The news this week about a Russian cyber gang amassing 1.2 billion user credentials including emails and passwords has created a bit of a frenzy — in the media, in the security community, and among average users, all of whom are wondering what the heck really happened.
Sadly, the security firm behind the revelations, Hold Security, seems to be milking the publicity for financial gain by offering breach notification services to businesses starting at $120 per year.
Our security experts have been parsing the story, and have poked some holes in it.
As Sophos Senior Security Advisor Chester Wisniewski pointed out in an opinion column published at CNN.com, a large portion of the email addresses and passwords among the 1.2 billion were likely from previously disclosed data breaches of websites such as eBay, Adobe and Sony.
Many of the passwords associated with those accounts were “hashed,” meaning it would take the crooks a long time to crack them.

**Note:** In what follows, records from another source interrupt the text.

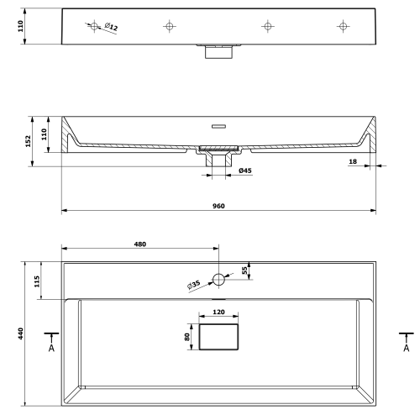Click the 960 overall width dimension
click(218, 206)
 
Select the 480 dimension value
click(140, 244)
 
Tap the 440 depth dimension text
click(21, 333)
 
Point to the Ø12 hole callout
click(111, 27)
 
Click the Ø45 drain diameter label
click(245, 171)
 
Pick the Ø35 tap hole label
click(194, 285)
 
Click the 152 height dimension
click(28, 141)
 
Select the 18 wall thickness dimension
click(353, 161)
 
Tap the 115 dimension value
click(37, 281)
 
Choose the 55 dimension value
click(244, 270)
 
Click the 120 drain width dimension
click(218, 312)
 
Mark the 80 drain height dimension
click(187, 337)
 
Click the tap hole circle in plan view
click(218, 280)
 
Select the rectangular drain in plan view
click(218, 337)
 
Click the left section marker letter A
click(51, 348)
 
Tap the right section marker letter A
click(407, 348)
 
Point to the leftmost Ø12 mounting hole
click(94, 26)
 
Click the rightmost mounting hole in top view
click(343, 26)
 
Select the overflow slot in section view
click(218, 126)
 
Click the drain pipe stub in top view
click(218, 52)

Plus, some of these hashed passwords are quite old and probably useless to the criminals.
Unfortunately, we just don’t know where this trove of data comes from because Hold Security hasn’t fully disclosed its findings.
“Of course, we don’t know the truth and can’t analyze what is known because Hold Security is trying to figure out how to monetize the knowledge, leaving even the experts a bit in the dark about how serious a discovery this truly is,” Chet writes.
Despite Hold Security’s questionable methods and motivation, the company’s revelations demonstrate just how bad security is at many websites, and how passwords are failing at providing adequate security for online accounts.
In light of all this, we’ve got some security tips for businesses, website owners, and the public at large.
- Just to be safe, you should change your website passwords (including webmail, social media accounts, etc.). It’s good sense to change your passwords frequently.
- Always use unique passwords for each website.
- Use two-factor authentication wherever you can.
- Check your bank and social media accounts for suspicious behavior.
For website owners
- Install a Web Application Firewall, such as the WAF available in our UTM.
- Harden your website against SQL injection.
- Make sure your users’ passwords are stored safely.
- Enable two-factor authentication for your users.